Raw data Start Marker

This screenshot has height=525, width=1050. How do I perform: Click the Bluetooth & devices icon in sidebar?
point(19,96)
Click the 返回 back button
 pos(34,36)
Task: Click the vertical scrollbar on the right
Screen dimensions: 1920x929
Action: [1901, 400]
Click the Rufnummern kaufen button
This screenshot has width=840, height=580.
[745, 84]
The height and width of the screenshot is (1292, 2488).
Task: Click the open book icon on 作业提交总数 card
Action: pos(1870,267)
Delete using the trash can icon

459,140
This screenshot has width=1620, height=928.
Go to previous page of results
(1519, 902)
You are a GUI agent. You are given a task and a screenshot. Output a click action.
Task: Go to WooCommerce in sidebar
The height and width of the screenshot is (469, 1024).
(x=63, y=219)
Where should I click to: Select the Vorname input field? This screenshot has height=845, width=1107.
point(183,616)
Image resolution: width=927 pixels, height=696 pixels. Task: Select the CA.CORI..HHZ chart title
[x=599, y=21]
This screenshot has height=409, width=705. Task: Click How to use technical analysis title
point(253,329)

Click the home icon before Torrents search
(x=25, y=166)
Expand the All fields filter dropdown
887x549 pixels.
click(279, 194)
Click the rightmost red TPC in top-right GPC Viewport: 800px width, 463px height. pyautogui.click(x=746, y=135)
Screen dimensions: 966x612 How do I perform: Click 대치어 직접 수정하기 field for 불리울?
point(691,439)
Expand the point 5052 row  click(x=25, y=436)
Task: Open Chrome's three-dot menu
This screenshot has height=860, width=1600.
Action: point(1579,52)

Raw data End Marker

Write out each line exactly, beginning at the one with "The height and width of the screenshot is (469, 1024)." and ending at the final line of the records above, with nothing added.

* [Answer to this problem]
The height and width of the screenshot is (469, 1024).
(x=63, y=219)
Where should I click to: Select the Vorname input field? This screenshot has height=845, width=1107.
point(183,616)
Image resolution: width=927 pixels, height=696 pixels. Task: Select the CA.CORI..HHZ chart title
[x=599, y=21]
This screenshot has height=409, width=705. Task: Click How to use technical analysis title
point(253,329)

Click the home icon before Torrents search
(x=25, y=166)
Expand the All fields filter dropdown
887x549 pixels.
click(279, 194)
Click the rightmost red TPC in top-right GPC Viewport: 800px width, 463px height. pyautogui.click(x=746, y=135)
Screen dimensions: 966x612 How do I perform: Click 대치어 직접 수정하기 field for 불리울?
point(691,439)
Expand the point 5052 row  click(x=25, y=436)
Task: Open Chrome's three-dot menu
This screenshot has height=860, width=1600.
Action: point(1579,52)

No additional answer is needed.